In that time she witnessed the scouring of the necron'tyr megaliths on Parson's Moon. She took a hand in the shattering of the Waaagh-Shalkaz when she overcame the warlord's puppet-wyrds. She bested the primacii magi of a genestealer insurrection in the Marquand Straits, and broke the mind of the Hruddite Demagogue of the Pleanar campaign. She earned the rank of interrogator at the age of thirty and, in the crucible of the Ylir uprisings, earned a citation from the Congresium Xenos for capturing the song-sword of a slain eldar warlock.

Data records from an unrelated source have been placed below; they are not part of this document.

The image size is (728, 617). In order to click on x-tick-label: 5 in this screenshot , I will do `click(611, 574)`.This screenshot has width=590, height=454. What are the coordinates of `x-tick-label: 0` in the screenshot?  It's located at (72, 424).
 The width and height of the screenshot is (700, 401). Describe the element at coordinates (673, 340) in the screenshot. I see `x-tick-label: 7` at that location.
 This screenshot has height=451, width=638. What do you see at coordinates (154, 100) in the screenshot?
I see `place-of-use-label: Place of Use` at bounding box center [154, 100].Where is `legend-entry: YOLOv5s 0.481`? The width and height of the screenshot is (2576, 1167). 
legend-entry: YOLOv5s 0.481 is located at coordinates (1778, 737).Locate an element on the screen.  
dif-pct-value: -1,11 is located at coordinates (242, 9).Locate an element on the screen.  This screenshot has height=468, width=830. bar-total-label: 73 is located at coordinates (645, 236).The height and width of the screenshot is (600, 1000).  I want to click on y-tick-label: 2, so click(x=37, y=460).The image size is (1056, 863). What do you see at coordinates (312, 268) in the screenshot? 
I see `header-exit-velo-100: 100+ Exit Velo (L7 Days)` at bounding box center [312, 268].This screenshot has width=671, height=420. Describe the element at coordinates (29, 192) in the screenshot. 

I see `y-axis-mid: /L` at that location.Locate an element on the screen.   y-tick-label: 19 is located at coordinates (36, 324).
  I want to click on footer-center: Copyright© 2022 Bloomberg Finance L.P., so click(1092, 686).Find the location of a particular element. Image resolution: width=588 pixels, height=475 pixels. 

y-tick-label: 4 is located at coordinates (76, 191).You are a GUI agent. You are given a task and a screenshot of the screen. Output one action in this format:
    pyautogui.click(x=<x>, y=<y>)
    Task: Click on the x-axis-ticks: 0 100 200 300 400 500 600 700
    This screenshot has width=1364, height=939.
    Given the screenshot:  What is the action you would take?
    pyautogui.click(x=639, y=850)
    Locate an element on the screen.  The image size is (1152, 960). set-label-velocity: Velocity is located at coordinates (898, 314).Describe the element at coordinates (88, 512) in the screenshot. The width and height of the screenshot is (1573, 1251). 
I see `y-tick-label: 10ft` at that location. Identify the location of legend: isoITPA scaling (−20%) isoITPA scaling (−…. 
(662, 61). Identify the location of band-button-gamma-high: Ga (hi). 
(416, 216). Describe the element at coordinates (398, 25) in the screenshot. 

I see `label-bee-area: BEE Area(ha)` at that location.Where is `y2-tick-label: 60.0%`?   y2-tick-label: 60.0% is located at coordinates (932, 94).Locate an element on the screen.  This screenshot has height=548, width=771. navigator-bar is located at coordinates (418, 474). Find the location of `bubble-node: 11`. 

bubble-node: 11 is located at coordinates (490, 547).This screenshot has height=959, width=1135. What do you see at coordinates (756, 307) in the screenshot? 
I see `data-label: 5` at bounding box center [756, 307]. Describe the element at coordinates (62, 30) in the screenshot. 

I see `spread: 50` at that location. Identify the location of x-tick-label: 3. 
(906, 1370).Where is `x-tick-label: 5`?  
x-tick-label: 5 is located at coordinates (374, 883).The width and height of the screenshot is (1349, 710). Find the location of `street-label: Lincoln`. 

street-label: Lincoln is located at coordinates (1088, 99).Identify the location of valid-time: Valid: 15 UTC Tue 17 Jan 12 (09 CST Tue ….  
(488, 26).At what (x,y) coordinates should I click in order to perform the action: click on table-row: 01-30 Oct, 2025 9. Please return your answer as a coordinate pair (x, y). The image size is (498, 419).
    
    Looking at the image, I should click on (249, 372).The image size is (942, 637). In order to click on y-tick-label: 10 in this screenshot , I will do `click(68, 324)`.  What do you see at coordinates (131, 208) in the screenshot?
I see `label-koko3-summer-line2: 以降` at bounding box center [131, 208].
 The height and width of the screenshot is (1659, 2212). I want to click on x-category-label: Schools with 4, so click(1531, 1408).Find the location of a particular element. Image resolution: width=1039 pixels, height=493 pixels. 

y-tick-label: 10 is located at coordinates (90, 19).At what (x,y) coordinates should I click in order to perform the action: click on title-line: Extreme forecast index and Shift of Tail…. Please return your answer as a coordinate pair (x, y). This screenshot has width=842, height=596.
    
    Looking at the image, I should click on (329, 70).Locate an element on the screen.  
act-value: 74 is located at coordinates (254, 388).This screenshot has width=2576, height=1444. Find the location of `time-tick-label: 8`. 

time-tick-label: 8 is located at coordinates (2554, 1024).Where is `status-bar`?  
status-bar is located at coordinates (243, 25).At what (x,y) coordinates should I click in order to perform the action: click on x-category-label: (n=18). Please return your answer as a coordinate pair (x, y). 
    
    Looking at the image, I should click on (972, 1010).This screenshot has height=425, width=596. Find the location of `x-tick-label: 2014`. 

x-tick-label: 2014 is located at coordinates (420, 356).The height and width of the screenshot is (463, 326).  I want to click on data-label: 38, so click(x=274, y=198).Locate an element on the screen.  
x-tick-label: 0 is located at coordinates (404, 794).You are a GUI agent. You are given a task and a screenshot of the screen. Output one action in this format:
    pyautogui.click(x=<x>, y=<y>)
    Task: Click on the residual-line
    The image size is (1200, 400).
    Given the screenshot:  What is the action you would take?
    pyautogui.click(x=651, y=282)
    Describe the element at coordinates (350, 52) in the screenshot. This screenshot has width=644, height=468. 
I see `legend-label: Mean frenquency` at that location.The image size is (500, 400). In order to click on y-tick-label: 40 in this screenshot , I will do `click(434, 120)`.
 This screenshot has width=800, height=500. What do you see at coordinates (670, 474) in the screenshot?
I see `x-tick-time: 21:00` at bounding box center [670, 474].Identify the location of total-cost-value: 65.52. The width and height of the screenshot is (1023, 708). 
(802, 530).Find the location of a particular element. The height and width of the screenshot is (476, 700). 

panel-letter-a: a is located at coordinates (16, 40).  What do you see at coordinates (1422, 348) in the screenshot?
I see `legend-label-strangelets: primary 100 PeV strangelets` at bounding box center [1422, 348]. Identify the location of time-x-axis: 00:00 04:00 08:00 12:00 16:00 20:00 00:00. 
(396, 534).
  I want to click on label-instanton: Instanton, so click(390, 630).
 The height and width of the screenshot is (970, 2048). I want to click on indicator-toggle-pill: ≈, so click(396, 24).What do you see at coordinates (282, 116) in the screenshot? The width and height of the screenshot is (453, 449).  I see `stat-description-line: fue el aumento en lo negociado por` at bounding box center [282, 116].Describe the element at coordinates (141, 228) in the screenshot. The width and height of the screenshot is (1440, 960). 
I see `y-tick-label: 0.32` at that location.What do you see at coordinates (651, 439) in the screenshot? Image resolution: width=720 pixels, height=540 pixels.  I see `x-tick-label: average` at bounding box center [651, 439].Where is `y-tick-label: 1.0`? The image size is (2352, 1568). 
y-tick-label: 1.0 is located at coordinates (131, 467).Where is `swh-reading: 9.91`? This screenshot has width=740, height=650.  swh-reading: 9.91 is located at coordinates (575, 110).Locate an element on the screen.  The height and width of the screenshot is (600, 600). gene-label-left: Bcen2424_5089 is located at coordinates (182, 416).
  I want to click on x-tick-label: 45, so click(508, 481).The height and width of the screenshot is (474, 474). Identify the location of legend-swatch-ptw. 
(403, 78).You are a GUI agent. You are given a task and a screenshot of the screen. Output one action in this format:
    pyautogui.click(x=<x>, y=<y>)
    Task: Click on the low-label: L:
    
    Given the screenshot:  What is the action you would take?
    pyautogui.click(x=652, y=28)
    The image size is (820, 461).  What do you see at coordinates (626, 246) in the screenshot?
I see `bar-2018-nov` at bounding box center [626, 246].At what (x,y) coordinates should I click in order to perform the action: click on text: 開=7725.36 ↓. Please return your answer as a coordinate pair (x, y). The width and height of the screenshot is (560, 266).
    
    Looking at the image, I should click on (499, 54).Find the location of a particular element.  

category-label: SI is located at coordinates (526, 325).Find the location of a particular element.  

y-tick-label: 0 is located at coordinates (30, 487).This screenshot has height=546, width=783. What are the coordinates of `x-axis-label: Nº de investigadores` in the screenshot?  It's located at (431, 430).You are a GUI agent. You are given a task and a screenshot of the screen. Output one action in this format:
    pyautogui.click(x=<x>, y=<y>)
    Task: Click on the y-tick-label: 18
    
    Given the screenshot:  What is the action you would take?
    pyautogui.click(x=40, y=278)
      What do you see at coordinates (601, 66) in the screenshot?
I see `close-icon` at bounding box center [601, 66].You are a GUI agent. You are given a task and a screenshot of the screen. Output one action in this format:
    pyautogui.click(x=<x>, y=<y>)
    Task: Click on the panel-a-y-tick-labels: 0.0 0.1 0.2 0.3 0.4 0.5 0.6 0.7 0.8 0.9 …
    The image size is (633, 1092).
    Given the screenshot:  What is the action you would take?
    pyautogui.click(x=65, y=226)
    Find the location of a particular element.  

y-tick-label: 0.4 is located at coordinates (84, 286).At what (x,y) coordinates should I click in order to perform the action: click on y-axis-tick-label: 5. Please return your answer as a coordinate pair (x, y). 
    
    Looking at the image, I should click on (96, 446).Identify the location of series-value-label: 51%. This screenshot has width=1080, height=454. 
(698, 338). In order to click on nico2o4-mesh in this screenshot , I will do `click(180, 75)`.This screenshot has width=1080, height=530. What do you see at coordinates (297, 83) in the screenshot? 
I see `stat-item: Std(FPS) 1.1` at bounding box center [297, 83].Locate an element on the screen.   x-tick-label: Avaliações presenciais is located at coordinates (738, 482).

She was making a difference. She was the inquisitor's right hand. She sought — and earned — glory, and the accounts of her deeds ran in fluttering text-ribbons that she twined through her hair. She was somebody.
And then a week before her thirty-first birthday her mistress died — stupidly, pointlessly — in a messy crossfire on Erasula IX. And everything changed.
Abruptly she was no one. Abruptly she was less than nothing, and when all the enquiries and refutations were done she found herself reassigned, re-deployed—
—and re-subordinated.
Staring ahead into the driving snow, daring to study her new master's statuesque form in stolen glances, she wondered how long — if ever — it would take her to regain those heady heights of respect. Tasting the ebb and eddy of the retinue's thoughts around her, each one swarming with the desire to impress, to rise to the top, to be noticed, she realised with gloomy certainty that it was not going to be easy.
The crash site was as chaotic and as desolate as Mita could have imagined. To see a thing so mighty as a spacecraft so utterly ruined was a humbling sight. Already the snow settled across its fractured flukes, only the jutting paraphernalia of its lance arrays and command turrets breaking through the white sheet like the half-submerged bones of a drowned corpse.